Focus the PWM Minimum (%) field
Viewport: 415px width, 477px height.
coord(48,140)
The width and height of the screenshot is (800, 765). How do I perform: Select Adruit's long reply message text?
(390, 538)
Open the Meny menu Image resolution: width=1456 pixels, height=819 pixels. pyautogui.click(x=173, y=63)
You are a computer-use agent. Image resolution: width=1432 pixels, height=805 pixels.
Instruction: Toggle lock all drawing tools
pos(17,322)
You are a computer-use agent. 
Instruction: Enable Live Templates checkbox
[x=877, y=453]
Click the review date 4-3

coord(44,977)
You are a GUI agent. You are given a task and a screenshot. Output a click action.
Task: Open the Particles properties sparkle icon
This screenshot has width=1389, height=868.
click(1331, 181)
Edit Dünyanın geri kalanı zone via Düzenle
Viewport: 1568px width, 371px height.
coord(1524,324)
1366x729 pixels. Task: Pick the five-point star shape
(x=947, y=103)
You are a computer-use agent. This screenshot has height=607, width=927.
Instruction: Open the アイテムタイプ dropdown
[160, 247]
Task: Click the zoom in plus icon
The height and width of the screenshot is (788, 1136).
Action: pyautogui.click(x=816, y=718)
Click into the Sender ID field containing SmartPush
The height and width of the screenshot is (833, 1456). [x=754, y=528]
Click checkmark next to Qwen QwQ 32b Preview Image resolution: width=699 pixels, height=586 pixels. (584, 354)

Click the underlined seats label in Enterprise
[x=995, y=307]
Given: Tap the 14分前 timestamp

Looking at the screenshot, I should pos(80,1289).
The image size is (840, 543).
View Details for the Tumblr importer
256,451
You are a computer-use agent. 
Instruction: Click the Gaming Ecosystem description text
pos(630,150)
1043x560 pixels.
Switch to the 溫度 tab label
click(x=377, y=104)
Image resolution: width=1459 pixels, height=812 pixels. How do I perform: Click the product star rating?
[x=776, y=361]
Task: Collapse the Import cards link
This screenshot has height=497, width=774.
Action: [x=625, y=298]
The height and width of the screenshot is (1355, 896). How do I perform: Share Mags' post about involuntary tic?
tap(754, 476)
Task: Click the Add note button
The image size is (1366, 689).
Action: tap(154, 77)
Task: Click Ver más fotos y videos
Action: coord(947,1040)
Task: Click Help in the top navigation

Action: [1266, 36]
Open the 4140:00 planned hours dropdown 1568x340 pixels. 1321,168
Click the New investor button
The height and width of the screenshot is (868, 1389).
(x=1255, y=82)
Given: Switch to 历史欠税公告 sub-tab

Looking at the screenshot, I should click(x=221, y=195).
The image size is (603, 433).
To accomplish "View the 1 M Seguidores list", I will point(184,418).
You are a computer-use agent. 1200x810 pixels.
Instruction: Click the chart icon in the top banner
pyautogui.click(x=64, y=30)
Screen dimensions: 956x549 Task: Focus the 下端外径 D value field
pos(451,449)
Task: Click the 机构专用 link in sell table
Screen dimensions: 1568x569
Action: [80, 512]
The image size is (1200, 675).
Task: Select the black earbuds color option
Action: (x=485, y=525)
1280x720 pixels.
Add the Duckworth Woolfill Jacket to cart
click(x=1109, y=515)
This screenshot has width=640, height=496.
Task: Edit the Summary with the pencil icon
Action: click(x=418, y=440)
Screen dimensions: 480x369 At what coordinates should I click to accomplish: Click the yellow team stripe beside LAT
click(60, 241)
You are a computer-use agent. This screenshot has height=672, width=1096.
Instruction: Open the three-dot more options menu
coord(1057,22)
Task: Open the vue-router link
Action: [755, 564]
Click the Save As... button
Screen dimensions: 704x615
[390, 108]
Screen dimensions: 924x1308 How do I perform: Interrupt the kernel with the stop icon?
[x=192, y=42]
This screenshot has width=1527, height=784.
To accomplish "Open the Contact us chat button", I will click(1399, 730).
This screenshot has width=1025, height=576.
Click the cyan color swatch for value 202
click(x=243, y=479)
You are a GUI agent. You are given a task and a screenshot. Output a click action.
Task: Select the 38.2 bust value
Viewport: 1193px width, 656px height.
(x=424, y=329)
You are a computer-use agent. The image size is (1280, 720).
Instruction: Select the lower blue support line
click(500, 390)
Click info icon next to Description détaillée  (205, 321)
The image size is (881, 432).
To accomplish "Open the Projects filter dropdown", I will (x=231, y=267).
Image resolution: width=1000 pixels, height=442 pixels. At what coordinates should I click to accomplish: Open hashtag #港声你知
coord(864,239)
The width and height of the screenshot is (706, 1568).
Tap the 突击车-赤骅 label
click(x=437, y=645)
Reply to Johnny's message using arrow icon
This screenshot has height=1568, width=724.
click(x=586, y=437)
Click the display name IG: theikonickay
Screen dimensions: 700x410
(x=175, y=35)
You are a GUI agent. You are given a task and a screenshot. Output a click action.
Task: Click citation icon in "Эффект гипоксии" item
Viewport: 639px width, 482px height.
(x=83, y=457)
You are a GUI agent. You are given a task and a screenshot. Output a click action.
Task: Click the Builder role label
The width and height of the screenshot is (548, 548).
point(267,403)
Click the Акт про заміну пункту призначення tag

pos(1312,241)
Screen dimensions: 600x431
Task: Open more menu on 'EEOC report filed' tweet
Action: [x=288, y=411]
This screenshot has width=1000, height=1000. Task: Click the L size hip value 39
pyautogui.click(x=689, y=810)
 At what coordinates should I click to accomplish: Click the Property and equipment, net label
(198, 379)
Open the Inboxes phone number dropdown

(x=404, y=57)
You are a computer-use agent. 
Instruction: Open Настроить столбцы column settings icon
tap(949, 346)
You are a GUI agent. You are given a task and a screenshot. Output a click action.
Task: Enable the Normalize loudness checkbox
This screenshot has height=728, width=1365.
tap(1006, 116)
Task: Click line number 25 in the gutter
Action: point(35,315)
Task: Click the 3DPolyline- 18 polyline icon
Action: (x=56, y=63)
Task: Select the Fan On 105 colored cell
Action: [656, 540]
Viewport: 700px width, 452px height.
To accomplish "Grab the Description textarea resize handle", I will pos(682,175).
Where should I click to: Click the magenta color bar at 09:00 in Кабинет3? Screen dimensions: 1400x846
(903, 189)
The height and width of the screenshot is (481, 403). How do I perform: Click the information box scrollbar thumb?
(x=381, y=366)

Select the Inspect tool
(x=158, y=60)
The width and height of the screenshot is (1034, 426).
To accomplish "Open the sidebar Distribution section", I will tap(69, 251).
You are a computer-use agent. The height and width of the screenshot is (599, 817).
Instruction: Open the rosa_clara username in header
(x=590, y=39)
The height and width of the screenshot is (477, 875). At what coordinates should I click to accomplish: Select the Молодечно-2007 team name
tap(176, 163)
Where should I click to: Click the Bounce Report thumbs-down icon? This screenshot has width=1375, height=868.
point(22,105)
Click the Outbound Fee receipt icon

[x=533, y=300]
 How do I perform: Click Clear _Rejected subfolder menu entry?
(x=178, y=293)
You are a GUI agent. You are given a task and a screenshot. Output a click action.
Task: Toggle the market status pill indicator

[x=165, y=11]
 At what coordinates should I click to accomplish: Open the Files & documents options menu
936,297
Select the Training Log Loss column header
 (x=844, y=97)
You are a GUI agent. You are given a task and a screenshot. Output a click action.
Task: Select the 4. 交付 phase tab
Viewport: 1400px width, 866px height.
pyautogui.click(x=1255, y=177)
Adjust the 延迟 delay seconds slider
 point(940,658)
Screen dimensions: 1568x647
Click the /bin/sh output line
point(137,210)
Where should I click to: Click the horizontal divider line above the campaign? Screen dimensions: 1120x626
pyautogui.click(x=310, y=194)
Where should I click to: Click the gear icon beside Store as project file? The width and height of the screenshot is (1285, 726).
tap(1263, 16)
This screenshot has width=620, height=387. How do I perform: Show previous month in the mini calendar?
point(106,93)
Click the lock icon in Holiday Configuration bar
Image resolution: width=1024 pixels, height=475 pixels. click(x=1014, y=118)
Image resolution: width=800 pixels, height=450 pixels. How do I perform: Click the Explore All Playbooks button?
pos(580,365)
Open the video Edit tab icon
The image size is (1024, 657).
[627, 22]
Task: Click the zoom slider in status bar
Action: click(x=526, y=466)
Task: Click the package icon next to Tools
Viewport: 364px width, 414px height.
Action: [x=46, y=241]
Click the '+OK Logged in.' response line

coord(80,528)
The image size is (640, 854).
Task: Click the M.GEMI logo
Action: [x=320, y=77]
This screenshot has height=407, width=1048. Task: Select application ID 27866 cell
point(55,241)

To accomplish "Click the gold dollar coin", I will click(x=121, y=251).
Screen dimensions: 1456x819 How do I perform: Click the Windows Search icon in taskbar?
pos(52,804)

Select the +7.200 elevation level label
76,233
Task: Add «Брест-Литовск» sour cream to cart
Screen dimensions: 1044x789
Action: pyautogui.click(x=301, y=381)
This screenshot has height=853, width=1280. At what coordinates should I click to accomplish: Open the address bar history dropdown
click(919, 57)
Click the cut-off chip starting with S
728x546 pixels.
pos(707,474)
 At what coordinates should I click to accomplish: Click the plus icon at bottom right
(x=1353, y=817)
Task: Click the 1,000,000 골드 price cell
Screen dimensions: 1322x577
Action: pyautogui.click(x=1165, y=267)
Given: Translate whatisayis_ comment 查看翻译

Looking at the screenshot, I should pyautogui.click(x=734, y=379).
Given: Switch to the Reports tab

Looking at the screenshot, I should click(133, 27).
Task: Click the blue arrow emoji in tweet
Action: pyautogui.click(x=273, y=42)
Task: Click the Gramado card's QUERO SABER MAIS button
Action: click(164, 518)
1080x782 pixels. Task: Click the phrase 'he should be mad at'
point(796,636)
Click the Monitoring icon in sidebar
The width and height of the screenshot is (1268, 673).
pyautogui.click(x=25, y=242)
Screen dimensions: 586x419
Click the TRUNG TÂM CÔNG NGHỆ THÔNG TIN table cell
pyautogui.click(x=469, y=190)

= = = = = = =

DESCRIPTION OF THE TASK.
Beginning with the first line of the entries, repeat each line exactly until you have reproduced the one containing "Task: Click the zoom in plus icon", and add nothing further.

RESPONSE TO THE TASK.
Focus the PWM Minimum (%) field
Viewport: 415px width, 477px height.
coord(48,140)
The width and height of the screenshot is (800, 765). How do I perform: Select Adruit's long reply message text?
(390, 538)
Open the Meny menu Image resolution: width=1456 pixels, height=819 pixels. pyautogui.click(x=173, y=63)
You are a computer-use agent. Image resolution: width=1432 pixels, height=805 pixels.
Instruction: Toggle lock all drawing tools
pos(17,322)
You are a computer-use agent. 
Instruction: Enable Live Templates checkbox
[x=877, y=453]
Click the review date 4-3

coord(44,977)
You are a GUI agent. You are given a task and a screenshot. Output a click action.
Task: Open the Particles properties sparkle icon
This screenshot has width=1389, height=868.
click(1331, 181)
Edit Dünyanın geri kalanı zone via Düzenle
Viewport: 1568px width, 371px height.
coord(1524,324)
1366x729 pixels. Task: Pick the five-point star shape
(x=947, y=103)
You are a computer-use agent. This screenshot has height=607, width=927.
Instruction: Open the アイテムタイプ dropdown
[160, 247]
Task: Click the zoom in plus icon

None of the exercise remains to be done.